Natalie is treated and confined to bed, during which Monk solves the case. Believing Monk to be in danger, Natalie takes Chief Kelton to the museum, where Monk has confronted mechanic Bob Gorman, who he claims is the killer. However, when he spots Natalie, he yells that Kelton is Gorman's accomplice.

Here's what happened

The gold from the robbery was melted down and used to line the train's furnace, which the robbers were planning to retrieve afterward as the train was supposed to be scrapped after that fateful run, but the robbery's publicity allowed the train to remain in business, and they never got the chance. When Kelton and Gorman discovered the truth, they plotted to steal the gold for themselves. Gorman killed the guard to replace him and make it easier for himself and Kelton to gain access to the train. However, they needed a scapegoat to get the investigation closed as soon as possible, so they used Gator. The duo drugged Gator and tied him up before Kelton went to tell his theory about Gator to Monk and Natalie, and the shots from inside the house were actually fired by Gorman, who shot Gator and untied him just before he fled the house. But Clifford found out what the duo was up to, so Kelton killed him to keep him quiet.

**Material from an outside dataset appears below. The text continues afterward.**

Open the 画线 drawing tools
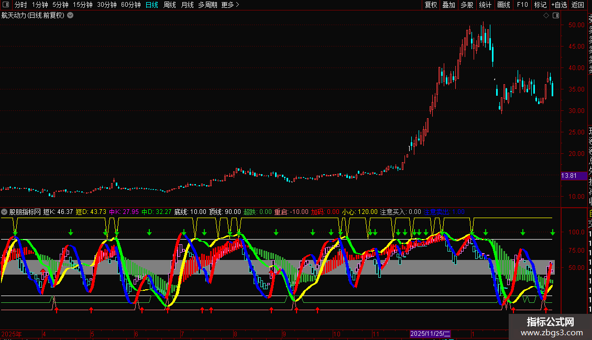The image size is (592, 340). tap(503, 5)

Kelton holds Monk and Natalie at gunpoint, preparing to kill them and stage their deaths to appear accidental, but Monk has secretly contacted Stottlemeyer, Disher, and the state police, who emerge from hiding. The state police arrest the duo and relieve Kelton of his position, while the gold is recovered as a separate display for the museum.

The next day, Natalie berates Monk after he admits to using her to lure Kelton to the museum in order to expose his involvement, and forces him to apologize by throwing French fries at him. Stottlemeyer and Disher arrive to inform Monk that the state police have not only confirmed his theory but also discovered that the two murders Gorman committed were under Kelton's orders; thus, Kelton will be charged with all three, while Gorman has made a deal to testify against him.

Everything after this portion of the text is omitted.